Libyan to sue Hong Kong over rendition
Published Thursday, June 14, 2012
A Libyan man is threatening to sue the Hong Kong government for damages over its alleged involvement in the US-run rendition program, which led to his torture in Libya by the Gaddafi regime, his lawyers said Thursday.
Sami al-Saadi was arrested in Hong Kong in 2004 and illegally transferred to Libya where he was wanted for his opposition to late dictator Muammar Gaddafi.
Saadi and another Gaddafi opponent, Abdelhakim Belhaj, have also taken legal action against former British foreign secretary Jack Straw following media reports that he approved the men's capture and transfer to Libya.
They are also suing the British government and Mark Allen, the former counter-terrorism director of spy agency MI6, after documents emerged suggesting his direct involvement in their rendition.
In a letter sent to the Hong Kong justice department on Tuesday, lawyers acting for Saadi say Hong Kong acted in complicity with British, US and Libyan intelligence services in his illegal detention in the southern Chinese city.
It says he was subjected to "unlawful detention and inhuman and degrading treatment in Hong Kong", on the plane to Tripoli during his extraordinary rendition and during his subsequent imprisonment in Libya.

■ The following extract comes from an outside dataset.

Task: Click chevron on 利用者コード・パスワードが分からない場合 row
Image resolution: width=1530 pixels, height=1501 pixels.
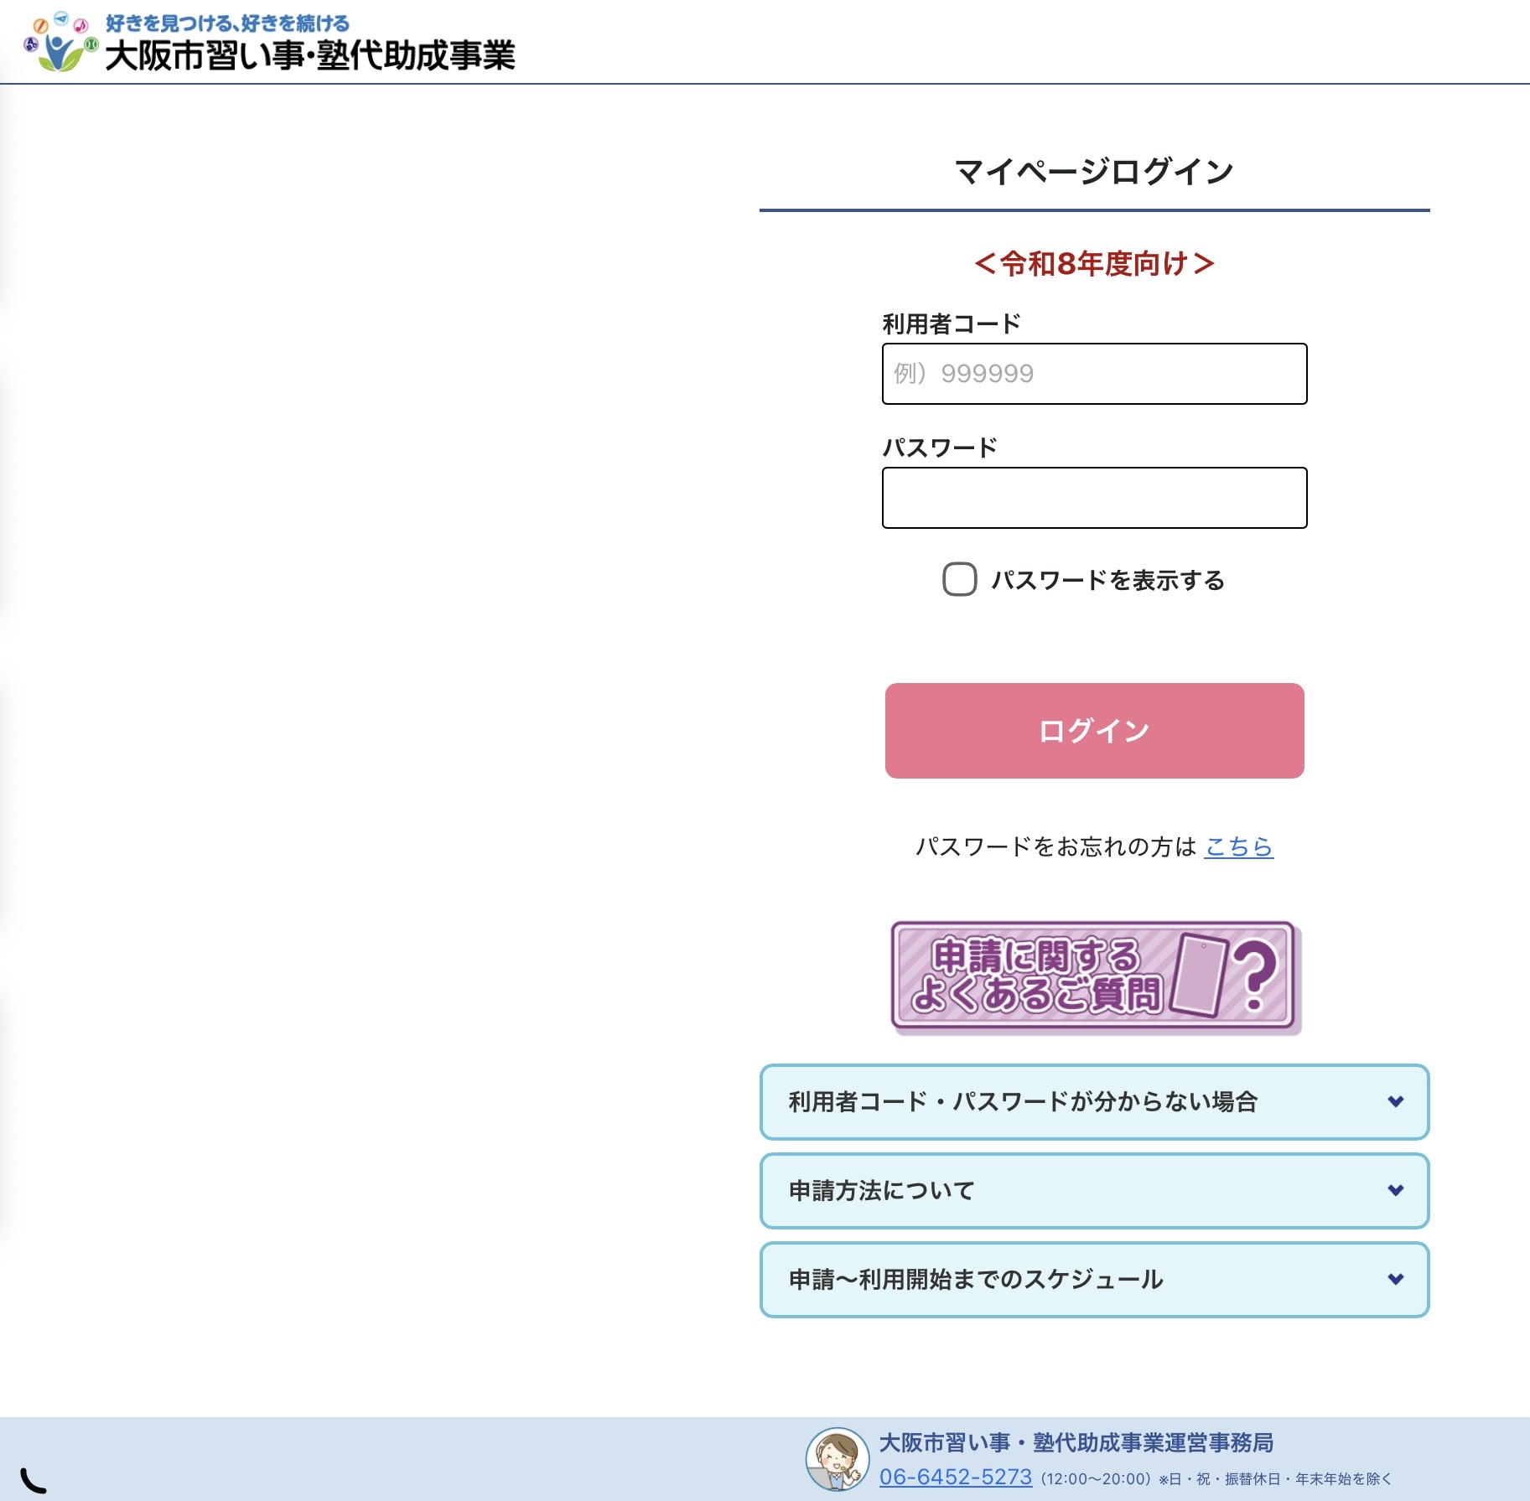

An exiled dissident who had been granted indefinite leave to remain in Britain as an asylum seeker in 1994, Saadi and his family were traveling through China on false passports when they were arrested.
During his detention in Libya he says he was beaten and tortured. He alleges he was interrogated by British and US intelligence agents about his links to Libyans abroad and alleged involvement in the Al-Qaeda terror group.

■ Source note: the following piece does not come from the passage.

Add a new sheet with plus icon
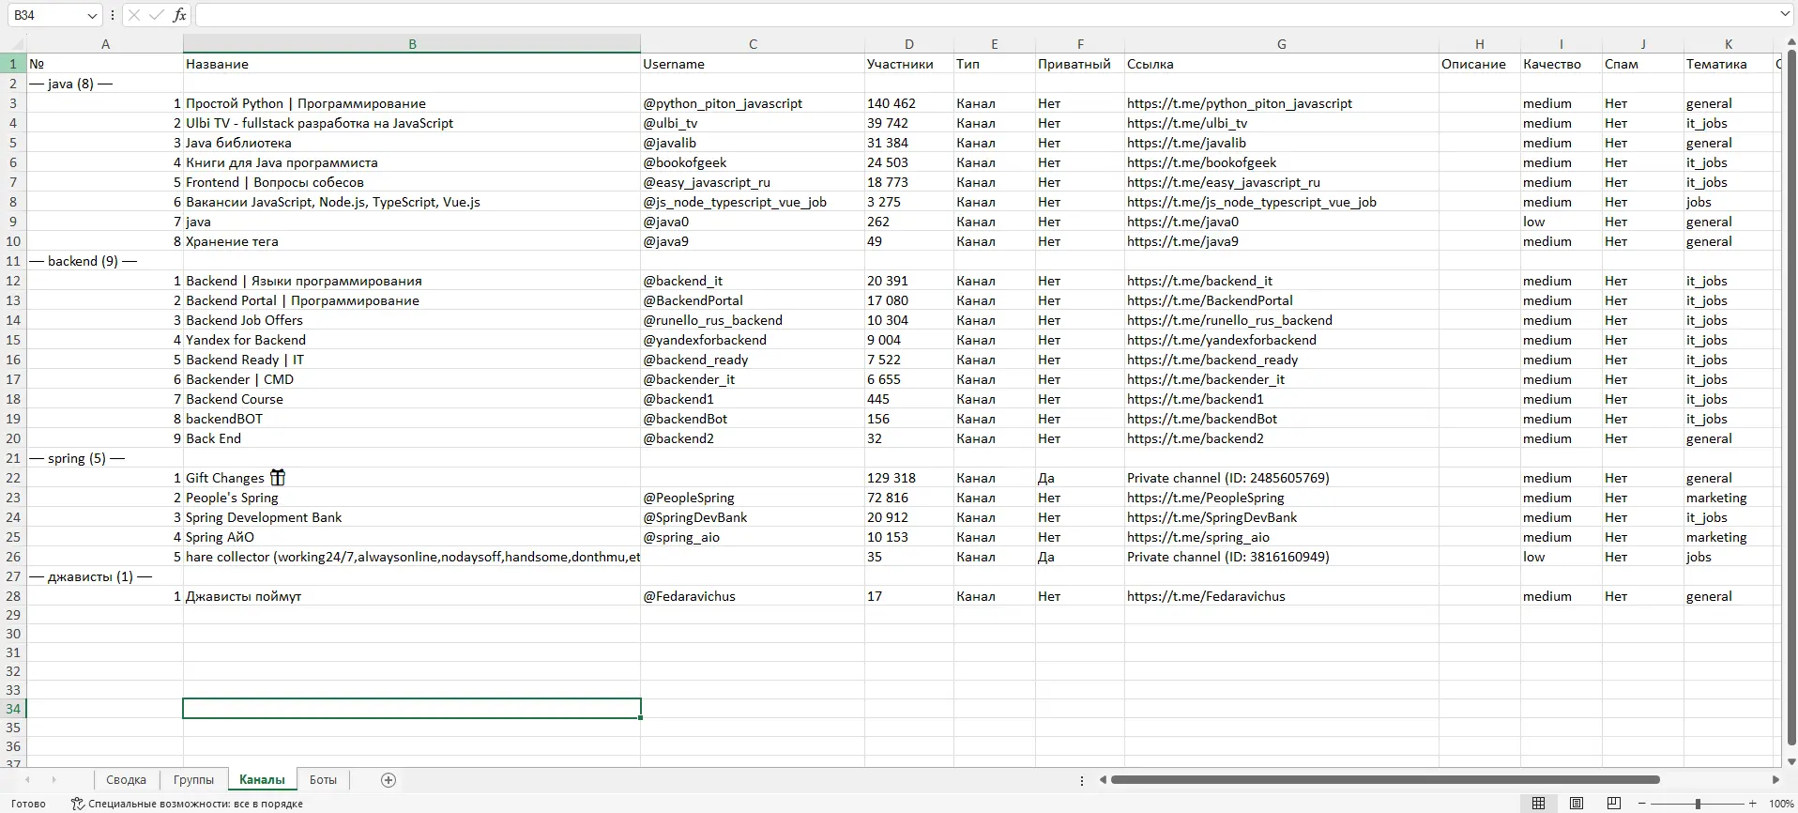Viewport: 1798px width, 813px height. tap(389, 780)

After a "blatantly unfair" trial, he was sentenced to death for a range of crimes in 2009, his lawyers said.
He was on death row when he was finally released by the Libyan authorities in March 2010.
Lawyer Jonathan Man said the Hong Kong government had been served a "pre-action letter" seeking full disclosure of information related to Saadi's arrest and rendition.
"At this stage, we have left the number open," he said, referring to the amount of damages his client would seek.
British legal aid group Reprieve said in a statement that Saadi's case is "one of few known examples of the rendition of an entire family, including young children, to a country where British intelligence must have known they would face torture."
"It is also significant in showing UK officials not simply assisting but actively organizing an illegal rendition," it said.
British police have said they will investigate Saadi and Belhaj's allegations of secret service involvement in their rendition.
The United States under the Bush administration and Britain were discovered to have conducted rendition programs, where men suspected of links to Al-Qaeda were sent to foreign countries known for the use of torture.
States that cooperated in the rendition program included Gaddafi's Libya, Egypt and Syria.